Try it ->
Say how many lines of the data contain "Given", and nothing more.
========
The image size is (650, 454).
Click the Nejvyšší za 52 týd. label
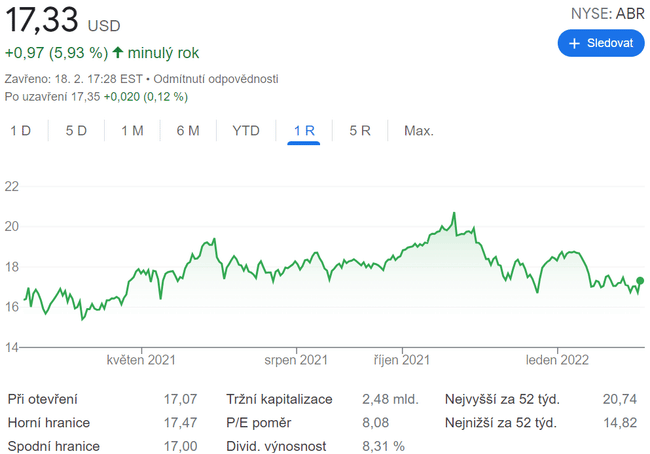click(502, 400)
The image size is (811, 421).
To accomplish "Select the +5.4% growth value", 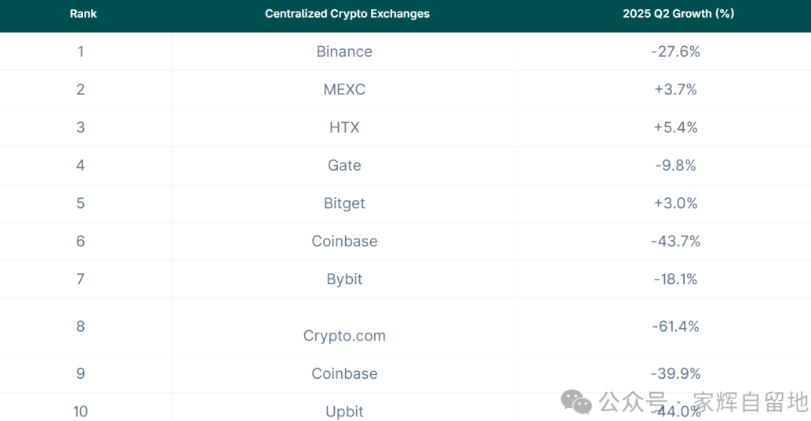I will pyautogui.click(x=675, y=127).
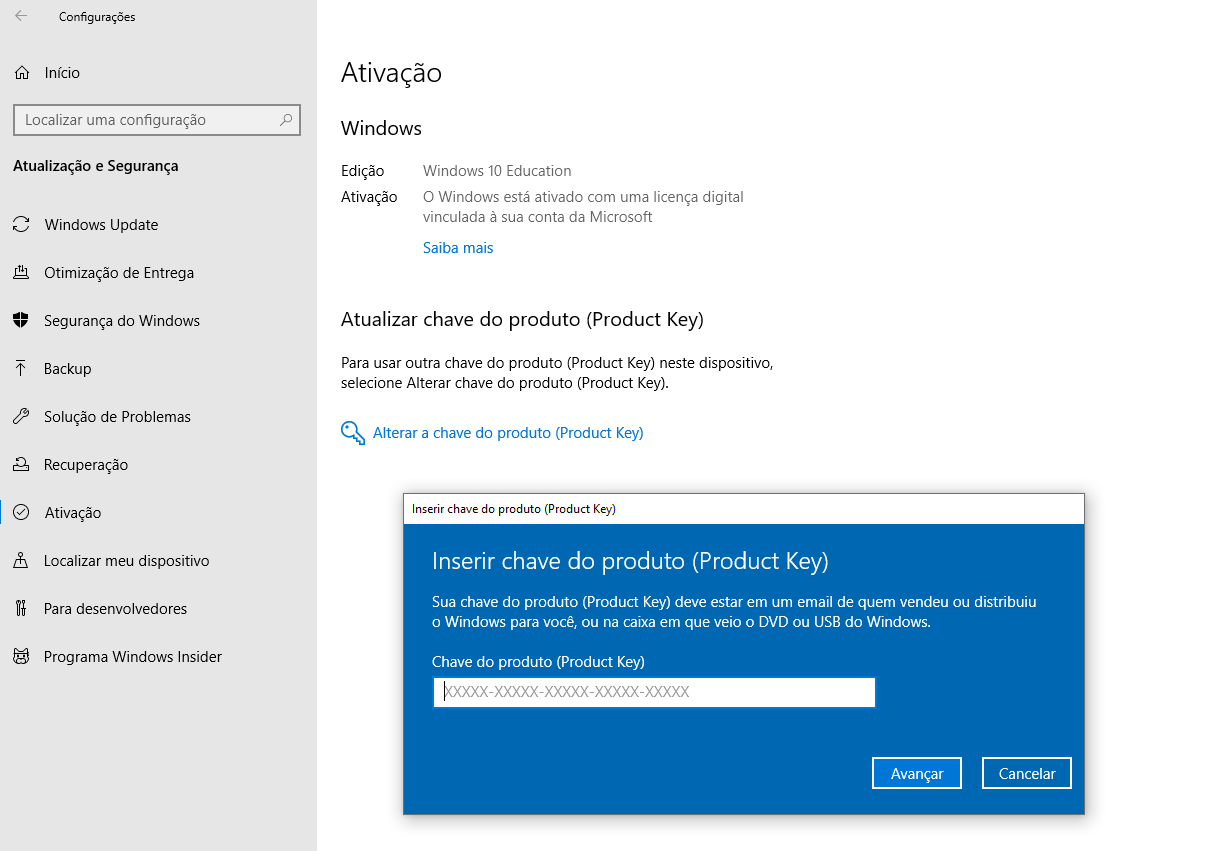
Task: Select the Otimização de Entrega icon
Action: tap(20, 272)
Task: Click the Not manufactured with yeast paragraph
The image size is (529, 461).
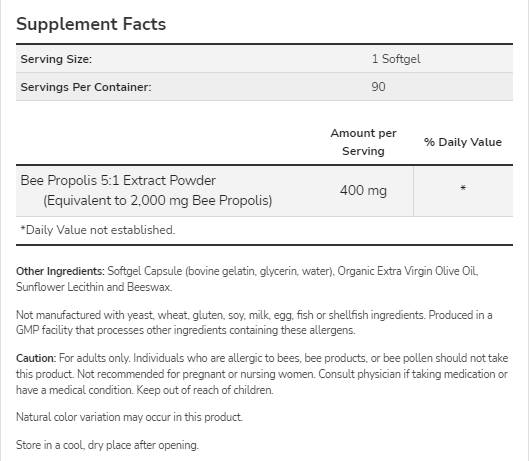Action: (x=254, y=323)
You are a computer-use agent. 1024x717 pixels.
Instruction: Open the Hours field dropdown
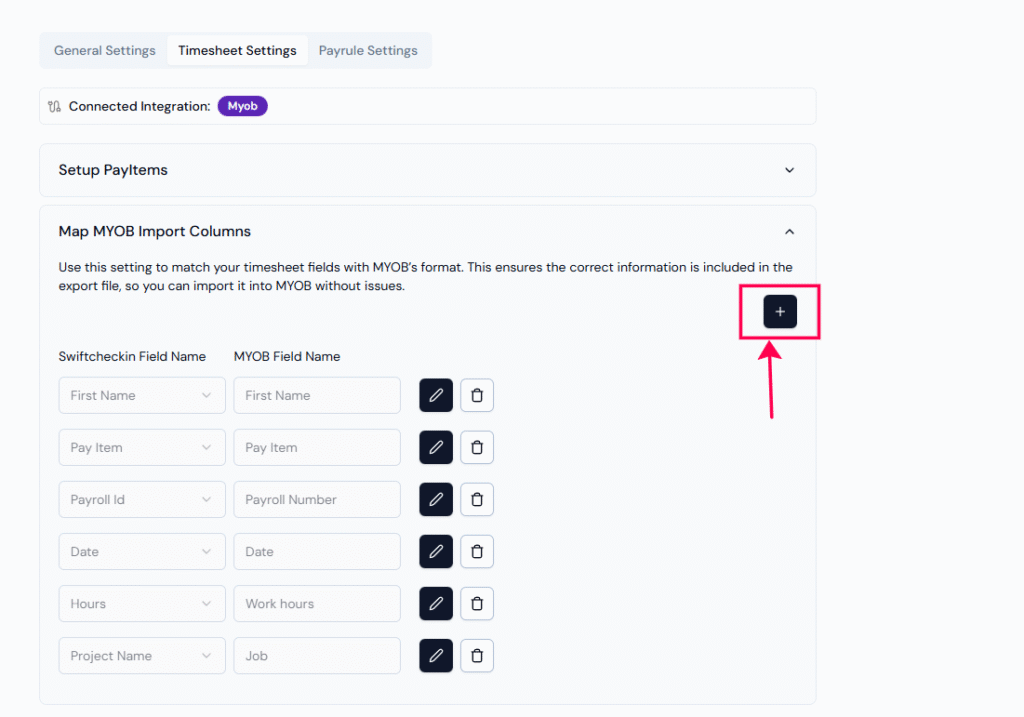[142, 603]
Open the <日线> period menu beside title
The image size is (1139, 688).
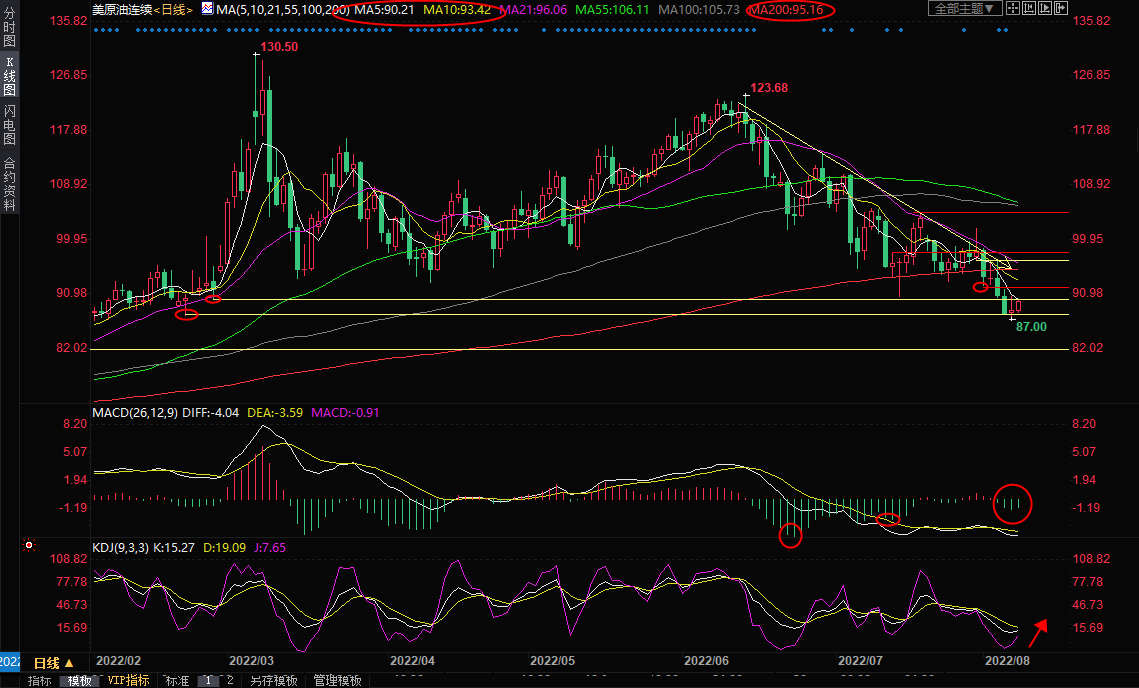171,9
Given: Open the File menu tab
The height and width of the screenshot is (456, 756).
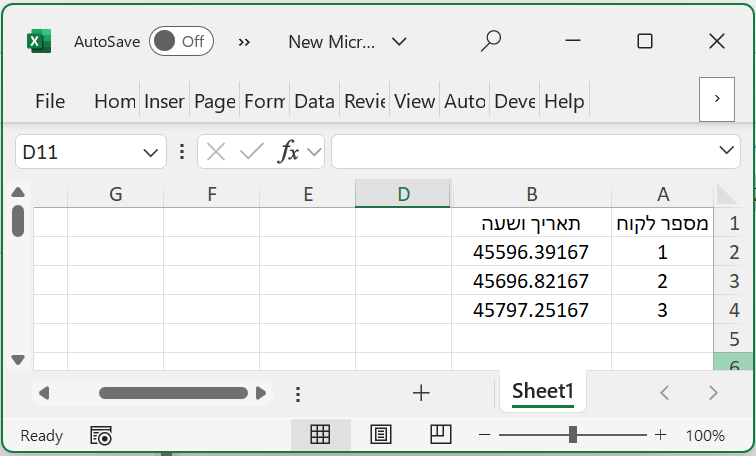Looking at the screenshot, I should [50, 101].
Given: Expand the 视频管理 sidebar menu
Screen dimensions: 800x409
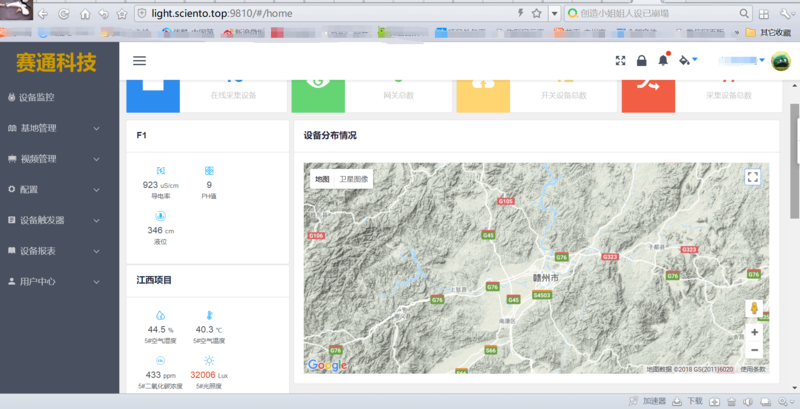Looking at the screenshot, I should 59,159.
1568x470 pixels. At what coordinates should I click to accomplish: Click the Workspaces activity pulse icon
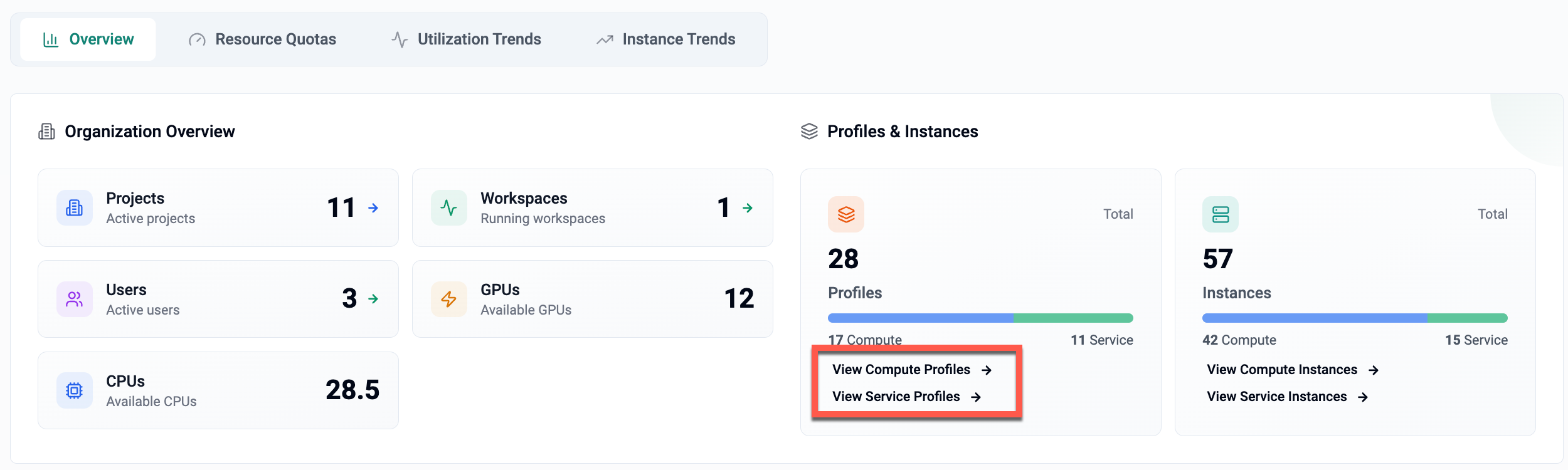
========
Output of the exercise ->
2